The general idea was to display intelligence by solving suitable problems. The next task was to decide what type of problems to solve. Bobrow chose problems that did not require too much storage and involved numerical calculations, thus he chose high school algebra problems which consisted of problems such as

The price of a radio is 69.70 dollars. If this price is 15% less than the marked price

what is the marked price.

STUDENT then replies 82 dollars.

If 1 span equals 9in and 1 fathom equals 6 feet how many spans equal 1 fathom?

Global information

1 foot equals 12inches

STUDENT then replies 1 fathom equals 8 spans.

SEMANTIC DISCOURSE

When two people meet and talk or communicate with one another they transmit and receive messages. Each person has a model of the real world and this is used to encode the messages. The receiver needs another model to decode the messages and the models must be compatible. The models need not be the same but they must have common elements. The conversation becomes coherent if a complete understanding is achieved where the receiver can build a unique unambiguous logical model from the message.

Examples

How many chaplains are there in the U S army?

How many in the navy?

Kernel Sentences.

Kernel sentences were proposed. These are simple sentences requiring no transformations and can be directly transmitted into the model. They are in standard form and can easily be understood.

Generation of Kernel Sentences

Any particular idea can be expressed in several ways and thus the sentences may need transformation using linguistic forms.

Linguistic forms

number of---------

father of----------

---------'s father

-----plus--------

Relational linguistic forms also exist

---- equals -----

---- gave ---- to -----

Example

John's father gave 0.3 times the salary of Bill to Jill

TRANSFORMATIONS

There are two types of transformation

Syntactic

Can change the voice from active to passive or vice versa

Can make pronoun substitutions or reference substitutions

e.g. these it latter former he she or it

Definitional

examples

twice half something exceeds an item by how much

THE STUDENT DEDUCTIVE MODEL

Student performs transformations to obtain a set of kernel sentences and then transforms these sentences into expressions which are stored in model. The model stores equality and other relationships and holds the arithmetic operations as functions in LISP notation. The model demonstrates understanding by answering questions based upon these expressions which are based upon the input information. The constructions are functional LISP-based.

PROGRAM STRUCTURE

There are two programs in the project.

STUDENT

Takes the information in the question and tries to find a solution using global information.

REMEMBER

Saves information from one problem to the next and maintains the global information that is used in STUDENT. It has its own input and saves facts such as

distance equals speed times time

one half always means 0.5

feet is the plural of foot

OPERATION OF STUDENT

Once the kernel sentences are formed STUDENT then transforms them into simultaneous equations or linear equations. The program SOLVE is called and if a solution is found the STUDENT program prints the values of the unknown variables in a fixed format.

The format used is

variable IS value

If a solution cannot be found then heuristics are usedtwo similar phrases are treated as the same

global information is utilised if still in doubt help is sought from the user.

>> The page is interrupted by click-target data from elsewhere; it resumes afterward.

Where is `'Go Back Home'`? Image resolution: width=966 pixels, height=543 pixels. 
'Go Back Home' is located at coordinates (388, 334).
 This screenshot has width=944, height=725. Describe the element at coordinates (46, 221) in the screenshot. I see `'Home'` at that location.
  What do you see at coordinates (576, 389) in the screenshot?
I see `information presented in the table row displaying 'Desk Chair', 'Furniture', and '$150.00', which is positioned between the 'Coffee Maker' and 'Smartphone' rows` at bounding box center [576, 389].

CATEGORIES OF WORDS IN A TRANSFORMATION

1 VARIABLES

variables are strings and the problem is to to link together two similar strings

2 SUBSTITUTORS

mandatory substitutors such as twice or half

optional ones such as perimeter of the rectangle becoming twice the sum of the length and breadth of the rectangle.

3 OPERATORS

complex combinations of the basic functions eg

plus n percent less than difference between

square of

some follow others precede

some are mixed in the operand

(the problem to be solved is)

(if the number of customers Tom gets is twice the square of 20% the number jof ads he runs and the number of ads he runs is 45 what is the number of customers Toms getsQ)

Mandatory substitutions made

(with mandatory substitutions the problem is)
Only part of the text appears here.